**THE EXERCISE**: Repeat the data below word for word, from the line holding "This screenshot has width=589, height=472." through the end of the data, both ends included. Leave the pictures out of your answer.

Text and element pointing data
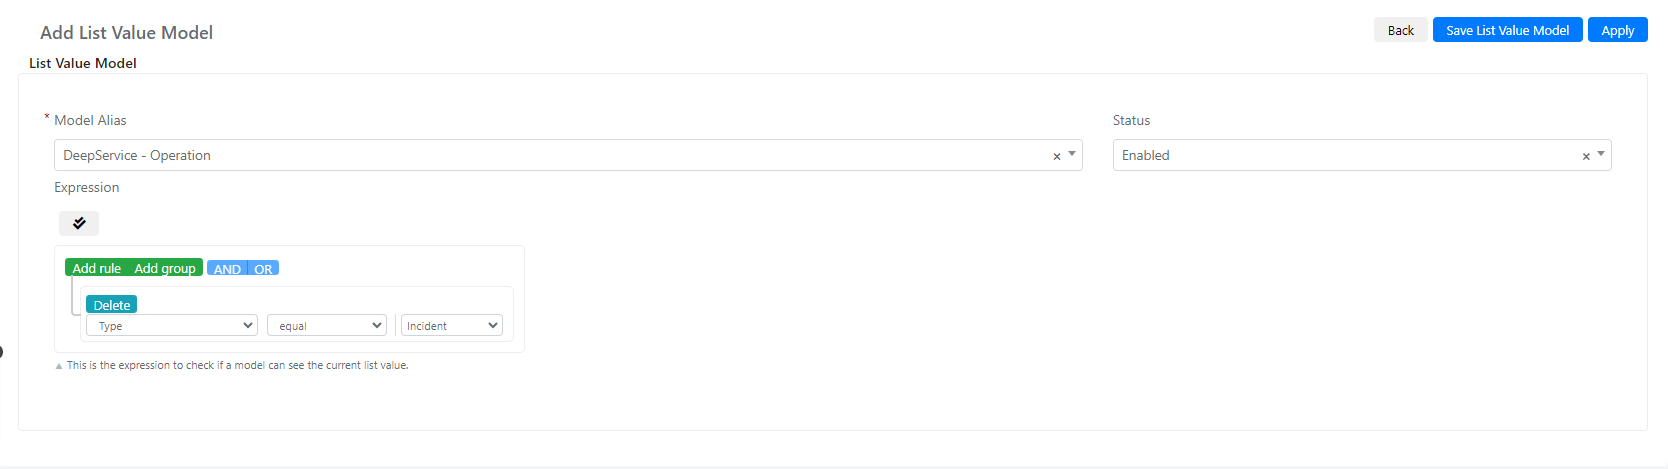Toggle the OR condition operator
1668x469 pixels.
coord(263,268)
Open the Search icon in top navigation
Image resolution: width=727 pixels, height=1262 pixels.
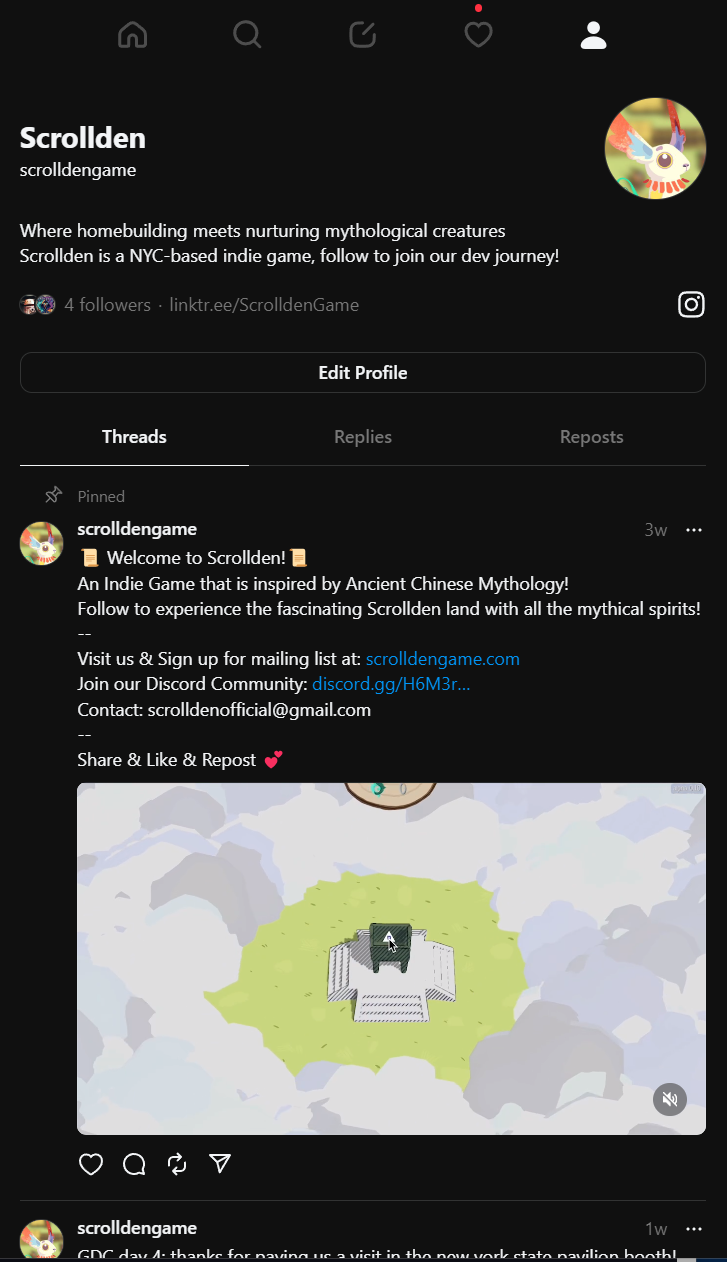point(247,35)
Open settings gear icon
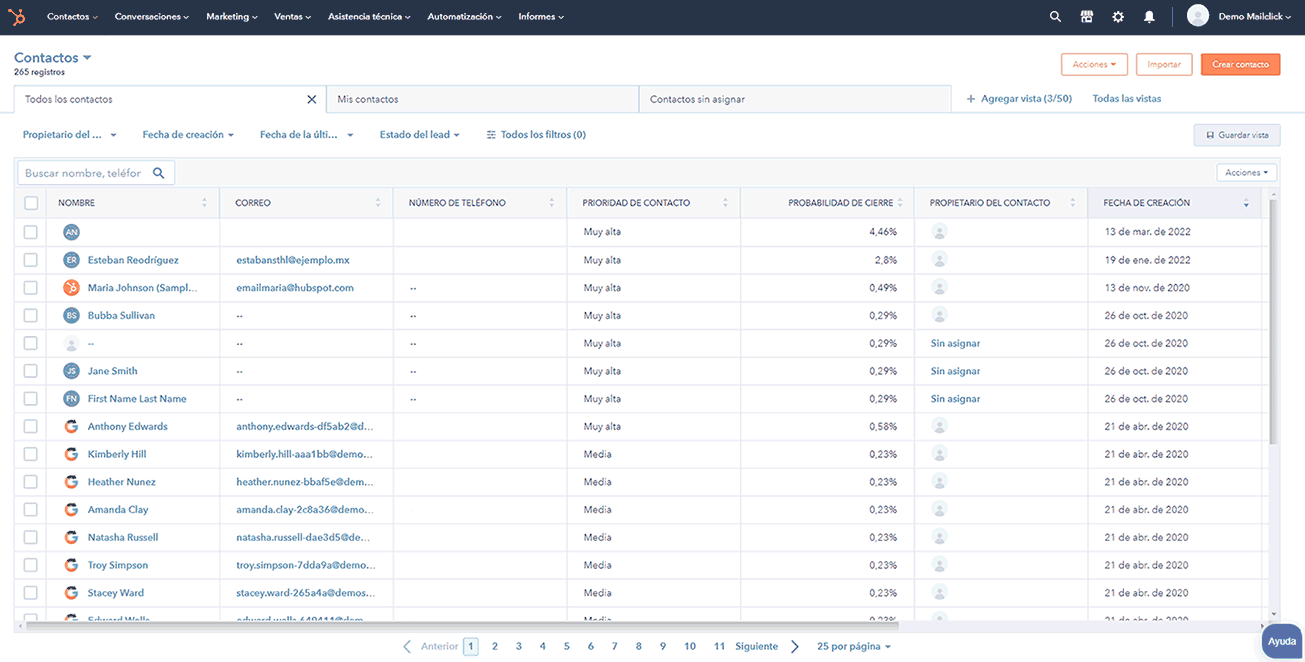The height and width of the screenshot is (662, 1305). click(1118, 17)
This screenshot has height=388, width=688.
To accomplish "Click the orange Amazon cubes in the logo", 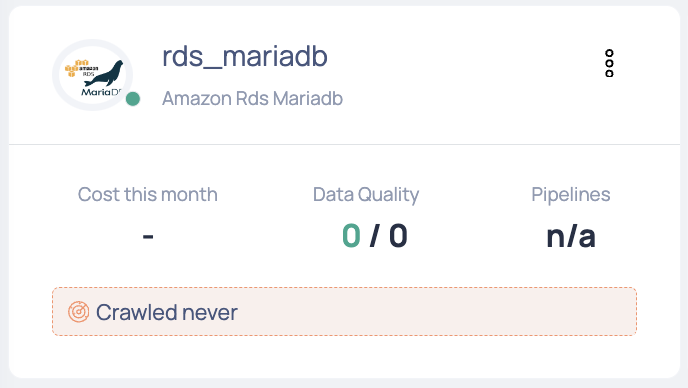I will coord(75,68).
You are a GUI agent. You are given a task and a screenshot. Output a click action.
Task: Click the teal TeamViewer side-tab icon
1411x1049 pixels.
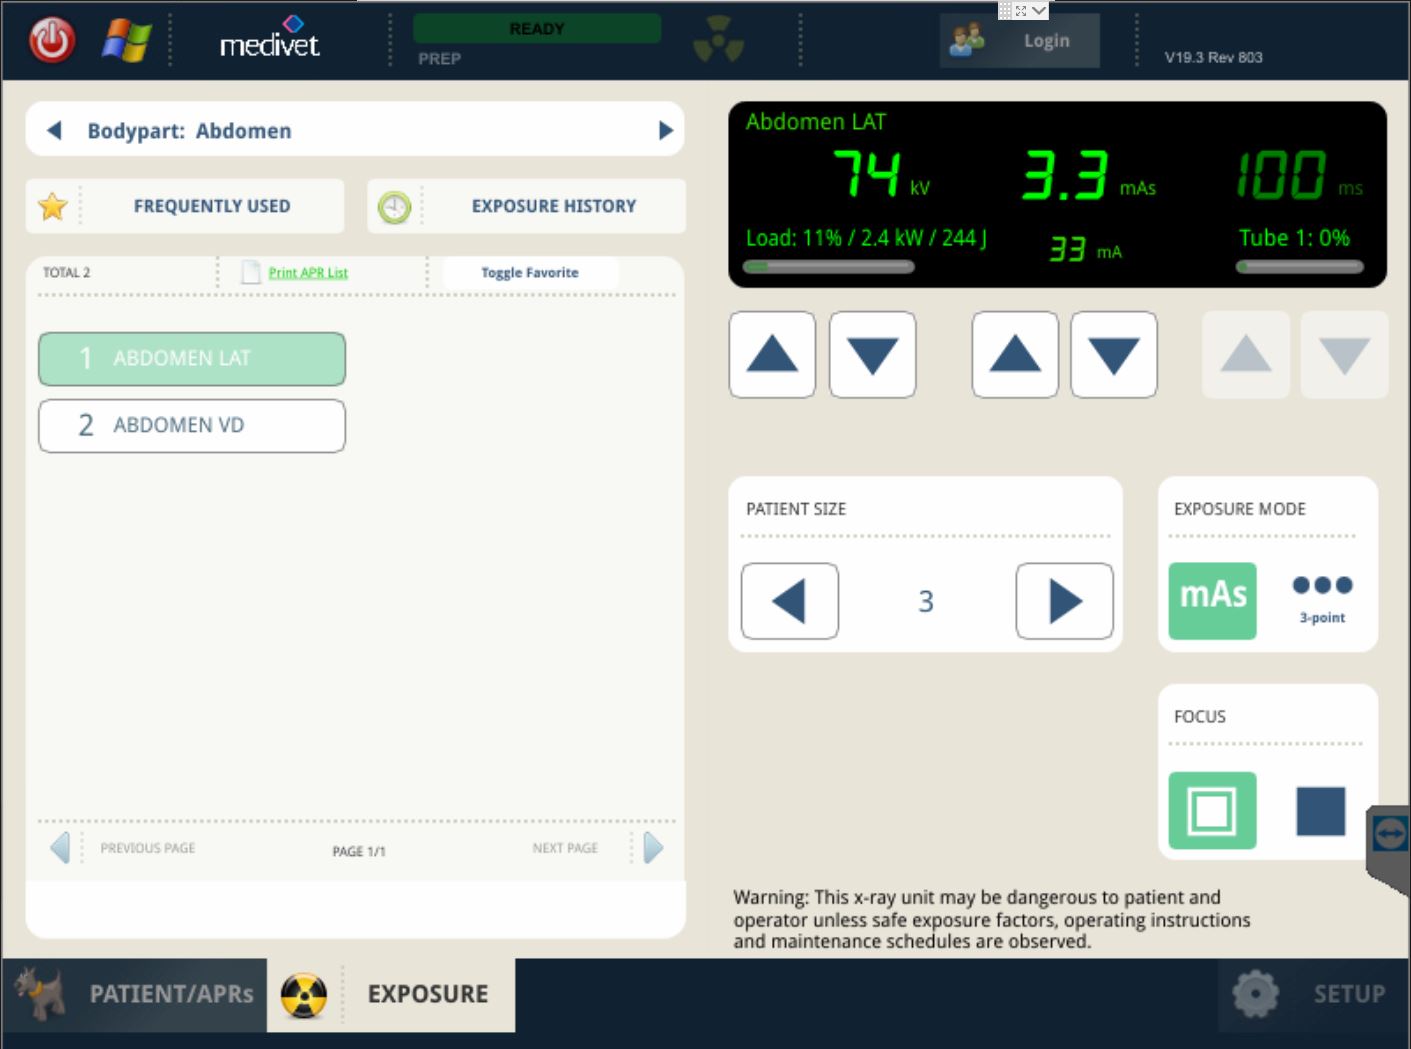1389,833
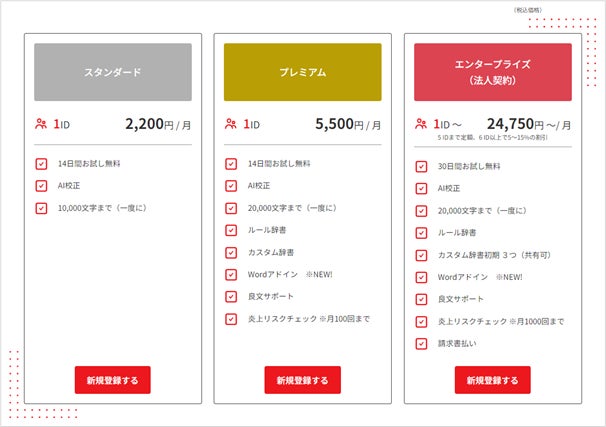Click Enterprise's 30日間お試し無料 check icon

[x=421, y=166]
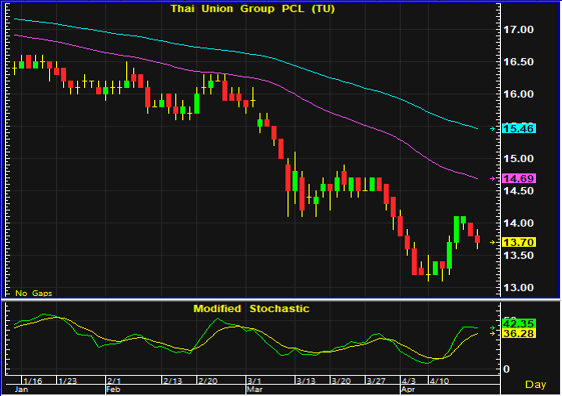The image size is (562, 396).
Task: Click the 17.00 price axis level
Action: (x=519, y=29)
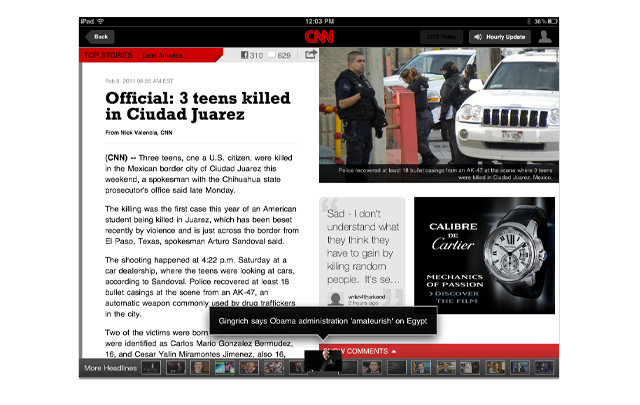
Task: Open the Latin America section
Action: click(x=163, y=55)
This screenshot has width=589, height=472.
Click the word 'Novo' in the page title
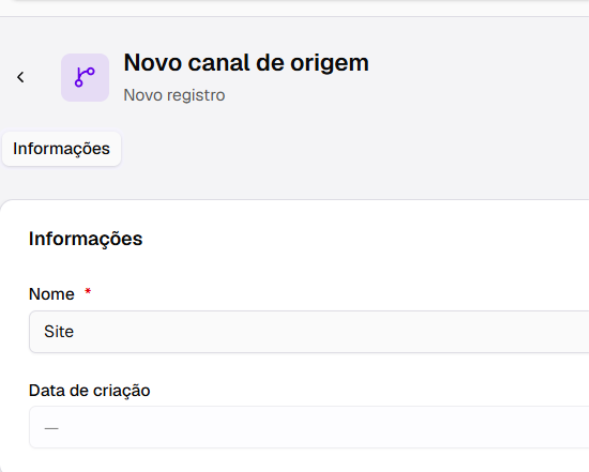pos(153,63)
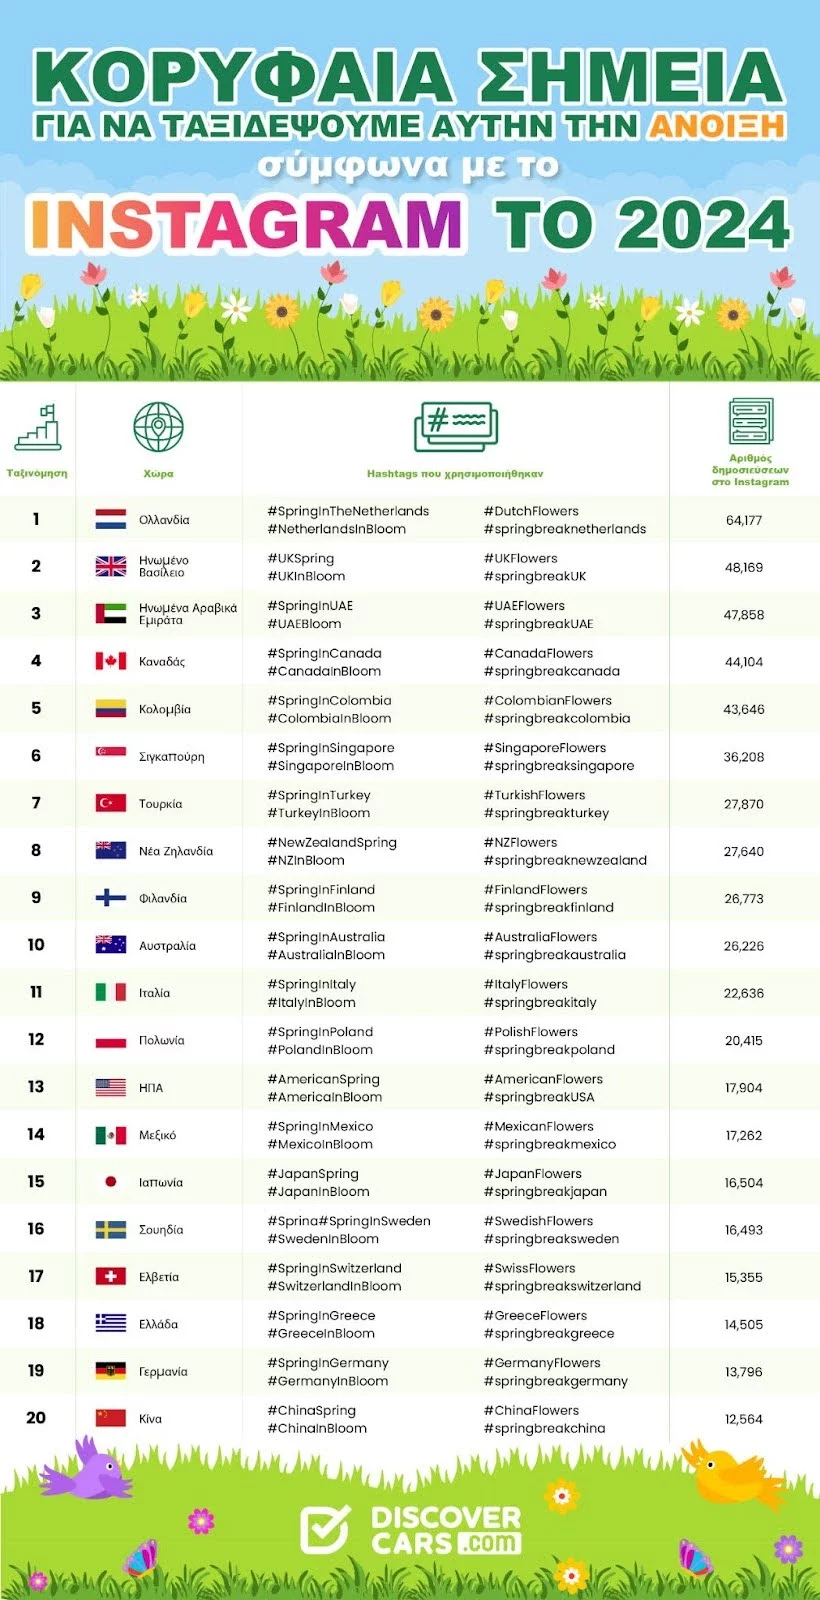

**EXERCISE ANSWER**:
This screenshot has width=589, height=472.
Click the word 'Novo' in the page title
pos(153,63)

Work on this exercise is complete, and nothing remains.